SANA'A, YEMEN/NEW YORK—Medical facilities supported by Doctors Without Borders/Médecins Sans Frontières (MSF) have received hundreds of people wounded in airstrikes and ground shelling across Yemen in recent days, and MSF teams have treated scores of people in several locations, including victims of a July 4 attack on a crowded marketplace in Harad District.
An MSF team treated more than 67 injured persons in Beni Hassan, in northwestern Yemen's Harad District, following a series of airstrikes targeting a busy marketplace after people broke Ramadan's fast on the night of July 4. An estimated 20 people were killed in the attack in the market, and the MSF team recovered nine dead bodies among the debris the following day. An elderly injured man was also rescued and transferred to Beni Hassan health center, where MSF has provided support since May 2015.
"It is unacceptable that airstrikes take place in highly concentrated civilian areas where people are gathering and going about their daily lives, especially at a time such as Ramadan," said Colette Gadenne, MSF head of mission in Yemen.
The attack on the market in Beni Hassan, called Aahem triangle, first hit a cooking-gas station at about 8:30 p.m. At about 9:00 p.m., a second attack hit the heart of the crowded market, as well as two restaurants and a hotel.
The MSF team was called to Beni Hassan an hour later, when private cars and public transport vehicles were already taking dozens of injured people to the health center. The team stabilized the wounded patients and referred three to the main hospitals of the region, al Jumhuri (Hajjah City) and al Olafi and al Thawara hospitals (Hodeida City).
MSF donated war-wounded kits for 100 persons to al Jumhuri hospital, which received over 40 referrals in total, and also provided fuel and ambulances.
Medical teams were quickly overwhelmed by the number of wounded persons and the severity of their injuries. "It has been terrible. We could never have imagined that we could receive so many severely injured people at one time in a small health center like Beni Hassan," said one member of the MSF team, Dr. Ammar. "The whole team is shocked by what they have seen, especially since it happened to people enjoying an evening in Ramadan."
Elsewhere in Yemen there have been several attacks with mass civilian casualties. In southern Yemen, MSF teams assisted 23 injured civilians due to an airstrike that took place in Alfayush market, in Lahj Governorate. In the nearby city of Aden, more than 80 injured people, including women and children, were treated by MSF staff members on July 1 as a result of heavy shelling on a residential area in Al-Mansoora district.
Ground shelling and clashes in Aden cause MSF teams to continuously receive wounded patients in the Emergency Surgical Hospital. In the last four months, more than 2,800 injured people, including women and children, have been treated there.

**What to work on**
According to the passage, how many injured people has the Emergency Surgical Hospital in Aden treated in the last four months? These records are taken from a separate source.

Extracted data entries:
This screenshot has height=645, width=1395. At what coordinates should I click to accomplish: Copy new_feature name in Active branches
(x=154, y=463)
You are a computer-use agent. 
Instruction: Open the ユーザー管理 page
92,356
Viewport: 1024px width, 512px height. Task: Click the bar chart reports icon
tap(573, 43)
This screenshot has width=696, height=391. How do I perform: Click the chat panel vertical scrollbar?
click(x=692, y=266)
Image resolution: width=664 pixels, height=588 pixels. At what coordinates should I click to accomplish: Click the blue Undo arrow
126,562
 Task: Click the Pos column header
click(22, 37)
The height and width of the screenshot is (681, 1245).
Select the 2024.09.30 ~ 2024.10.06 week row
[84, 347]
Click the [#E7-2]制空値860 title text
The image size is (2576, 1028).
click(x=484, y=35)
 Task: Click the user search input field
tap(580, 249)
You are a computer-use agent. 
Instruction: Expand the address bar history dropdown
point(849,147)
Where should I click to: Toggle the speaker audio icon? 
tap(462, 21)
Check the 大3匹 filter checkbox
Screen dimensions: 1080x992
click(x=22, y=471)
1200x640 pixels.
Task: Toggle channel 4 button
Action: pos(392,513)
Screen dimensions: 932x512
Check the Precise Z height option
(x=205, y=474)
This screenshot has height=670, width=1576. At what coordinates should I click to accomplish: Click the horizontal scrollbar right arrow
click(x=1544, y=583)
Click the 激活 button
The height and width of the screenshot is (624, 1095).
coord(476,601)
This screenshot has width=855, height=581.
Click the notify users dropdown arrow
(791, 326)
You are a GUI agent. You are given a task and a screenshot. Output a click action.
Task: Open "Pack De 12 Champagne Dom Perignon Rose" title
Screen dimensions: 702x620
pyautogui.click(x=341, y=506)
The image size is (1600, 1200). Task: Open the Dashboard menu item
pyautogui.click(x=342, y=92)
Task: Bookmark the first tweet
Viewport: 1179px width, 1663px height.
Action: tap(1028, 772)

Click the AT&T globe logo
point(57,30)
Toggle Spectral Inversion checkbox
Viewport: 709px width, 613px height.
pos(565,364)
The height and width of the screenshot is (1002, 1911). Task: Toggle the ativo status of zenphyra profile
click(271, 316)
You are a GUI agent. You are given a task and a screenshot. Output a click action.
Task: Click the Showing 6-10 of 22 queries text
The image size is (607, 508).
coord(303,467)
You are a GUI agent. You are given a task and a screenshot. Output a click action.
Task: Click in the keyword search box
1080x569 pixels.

**Answer box**
More than 2,800 injured people, including women and children.